Instrucciones por tarea:
a) Indica si cada afirmación coincide con el fragmento sobre Lucas que aparece más abajo: (i) Lucas sabe leer y escribir; (ii) Anezia va a la escuela; (iii) en Mozambique se celebra el Día del Padre. Contesta sí o no y copia literalmente las palabras del fragmento que lo deciden.
b) Responde con el fragmento sobre Lucas que sigue:
(i) ¿Por qué el bebé todavía no tiene nombre?
(ii) ¿En qué trabaja Lucas y dónde?
(iii) ¿Qué hizo la madre con los papeles de la casa?

Fragmento para leer:
%%
El bebé no tiene nombre porque Lucas espera la opinión de sus difuntos. Suponemos que se manifestarán en sueños y le hablarán en Sanghana, porque nadie le enseñó portugués. Tampoco sabe leer, ni escribir, ni cuantos años tiene. Intuyo que le parece algo accesorio; de sus cinco hijos pequeños, solo Anezia va a la escuela, gracias al programa para COV´S (crianças orfãos e vulneraveis, niños huérfanos y vulnerables), de la Fundação Encontro, Tampoco recuerda cuando, ni en qué condiciones nació el niño. La madre, en su delirio, prendió fuego a todos los papeles de la casa.
Lucas no es consciente de cuánto le desborda el panorama. La falta de un horario fijo como vigilante en Bananalandia, la mayor plantación de plátanos de la zona, le impide estar al tanto de los niños, que no van a la escuela porque no les da la gana. “Con la madre aquí, es otra cosa”, añade resignado a que la suerte de sus hijos se limite a crecer pisando esa tierra roja. Descalzos y sin un solo juguete.
En Mozambique no celebran el Día del Padre y se ahorran el regalo que, tantos hijos no podrían comprar.
Sol Alonso, 19 de marzo. Casa do Gaiato. Massaca. Maputo. Mozambique.
%%
Datos a continuación:
%%
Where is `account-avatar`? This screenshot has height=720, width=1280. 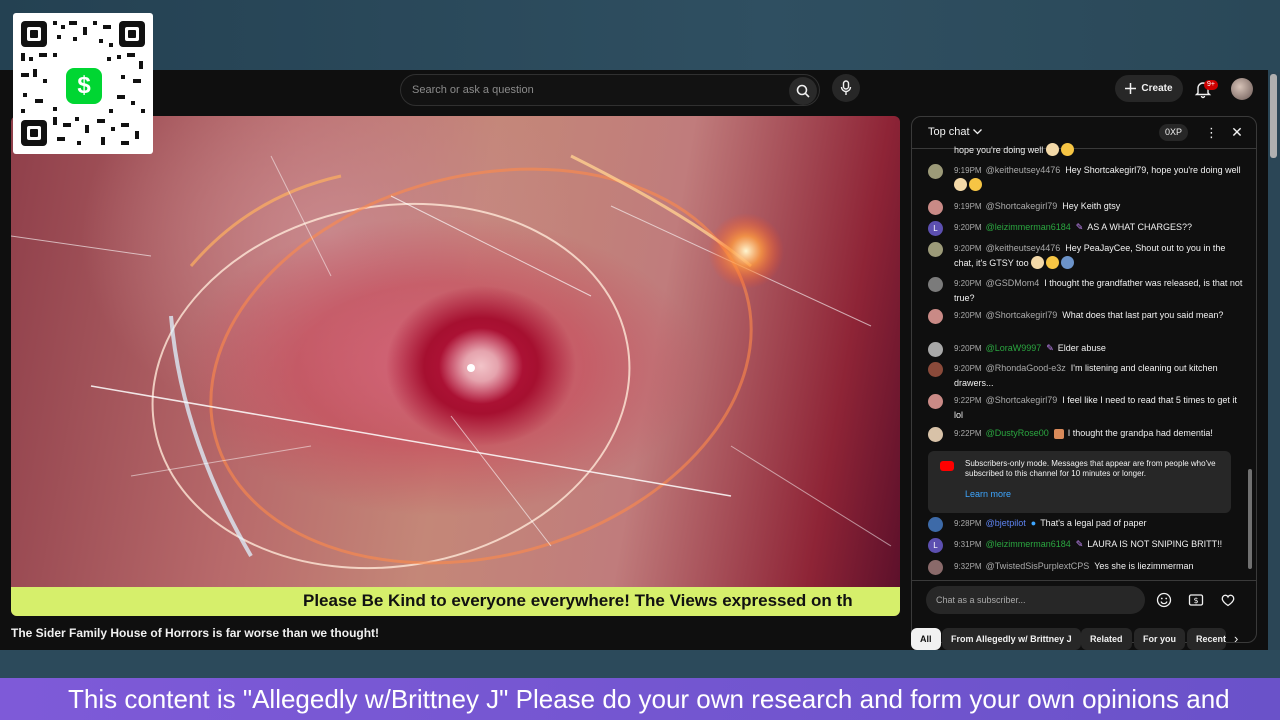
%%
Respuestas por tarea:
a)
(i) No: "Tampoco sabe leer, ni escribir, ni cuantos años tiene."
(ii) Sí: "de sus cinco hijos pequeños, solo Anezia va a la escuela"
(iii) No: "En Mozambique no celebran el Día del Padre"

b)
(i) Porque Lucas espera la opinión de sus difuntos.
(ii) Es vigilante en Bananalandia, la mayor plantación de plátanos de la zona.
(iii) En su delirio, les prendió fuego a todos.